### YOUR TASK
Stopping at the line that holds "Algemene voorwaarden (66, 2557)", repeat the lines below exactly, starting from the very first and including that final line.

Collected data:
= Beginning of Section =
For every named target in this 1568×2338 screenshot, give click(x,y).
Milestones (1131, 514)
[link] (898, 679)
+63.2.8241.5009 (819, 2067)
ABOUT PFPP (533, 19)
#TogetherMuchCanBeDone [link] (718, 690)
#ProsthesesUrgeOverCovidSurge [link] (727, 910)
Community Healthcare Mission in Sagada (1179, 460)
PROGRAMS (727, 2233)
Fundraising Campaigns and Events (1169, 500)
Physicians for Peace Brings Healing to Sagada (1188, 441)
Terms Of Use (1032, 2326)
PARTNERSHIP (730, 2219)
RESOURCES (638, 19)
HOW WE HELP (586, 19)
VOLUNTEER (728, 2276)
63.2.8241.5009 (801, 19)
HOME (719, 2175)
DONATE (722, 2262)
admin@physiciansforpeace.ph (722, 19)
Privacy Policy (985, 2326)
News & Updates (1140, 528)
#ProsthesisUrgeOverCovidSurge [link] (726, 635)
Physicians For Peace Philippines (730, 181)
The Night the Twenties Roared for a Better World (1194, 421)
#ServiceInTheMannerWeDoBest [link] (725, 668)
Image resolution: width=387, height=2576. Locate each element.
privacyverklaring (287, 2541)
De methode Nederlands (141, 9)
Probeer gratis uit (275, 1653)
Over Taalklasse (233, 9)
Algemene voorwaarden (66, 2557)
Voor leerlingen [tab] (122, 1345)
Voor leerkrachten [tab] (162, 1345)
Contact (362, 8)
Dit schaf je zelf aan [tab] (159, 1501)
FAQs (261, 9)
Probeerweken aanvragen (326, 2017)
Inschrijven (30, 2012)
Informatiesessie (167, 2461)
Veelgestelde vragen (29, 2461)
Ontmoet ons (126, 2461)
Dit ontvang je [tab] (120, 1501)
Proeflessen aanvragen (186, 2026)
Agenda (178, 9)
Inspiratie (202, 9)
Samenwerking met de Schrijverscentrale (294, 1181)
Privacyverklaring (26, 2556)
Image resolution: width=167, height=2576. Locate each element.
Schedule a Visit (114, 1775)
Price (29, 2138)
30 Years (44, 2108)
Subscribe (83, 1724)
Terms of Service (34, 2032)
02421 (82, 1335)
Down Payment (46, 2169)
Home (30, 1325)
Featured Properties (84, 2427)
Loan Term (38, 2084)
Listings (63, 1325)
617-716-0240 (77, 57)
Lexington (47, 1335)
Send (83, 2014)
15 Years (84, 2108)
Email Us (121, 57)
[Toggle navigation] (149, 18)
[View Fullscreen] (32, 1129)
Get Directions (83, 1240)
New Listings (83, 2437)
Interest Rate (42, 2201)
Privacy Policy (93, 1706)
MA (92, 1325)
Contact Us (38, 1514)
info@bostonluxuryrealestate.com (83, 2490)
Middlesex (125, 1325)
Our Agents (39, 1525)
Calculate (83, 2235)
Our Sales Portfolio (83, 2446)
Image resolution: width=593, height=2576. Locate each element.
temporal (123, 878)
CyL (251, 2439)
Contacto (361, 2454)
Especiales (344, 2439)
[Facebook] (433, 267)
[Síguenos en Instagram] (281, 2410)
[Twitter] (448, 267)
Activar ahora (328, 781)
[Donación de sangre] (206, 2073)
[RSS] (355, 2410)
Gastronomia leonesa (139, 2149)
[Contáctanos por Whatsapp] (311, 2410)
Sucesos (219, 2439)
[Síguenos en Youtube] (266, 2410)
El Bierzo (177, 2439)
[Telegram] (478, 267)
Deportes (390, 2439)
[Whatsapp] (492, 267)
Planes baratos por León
= End of Section =
### SOLUTION TO THIS PROBLEM
For every named target in this 1568×2338 screenshot, give click(x,y).
Milestones (1131, 514)
[link] (898, 679)
+63.2.8241.5009 (819, 2067)
ABOUT PFPP (533, 19)
#TogetherMuchCanBeDone [link] (718, 690)
#ProsthesesUrgeOverCovidSurge [link] (727, 910)
Community Healthcare Mission in Sagada (1179, 460)
PROGRAMS (727, 2233)
Fundraising Campaigns and Events (1169, 500)
Physicians for Peace Brings Healing to Sagada (1188, 441)
Terms Of Use (1032, 2326)
PARTNERSHIP (730, 2219)
RESOURCES (638, 19)
HOW WE HELP (586, 19)
VOLUNTEER (728, 2276)
63.2.8241.5009 (801, 19)
HOME (719, 2175)
DONATE (722, 2262)
admin@physiciansforpeace.ph (722, 19)
Privacy Policy (985, 2326)
News & Updates (1140, 528)
#ProsthesisUrgeOverCovidSurge [link] (726, 635)
Physicians For Peace Philippines (730, 181)
The Night the Twenties Roared for a Better World (1194, 421)
#ServiceInTheMannerWeDoBest [link] (725, 668)
Image resolution: width=387, height=2576. Locate each element.
privacyverklaring (287, 2541)
De methode Nederlands (141, 9)
Probeer gratis uit (275, 1653)
Over Taalklasse (233, 9)
Algemene voorwaarden (66, 2557)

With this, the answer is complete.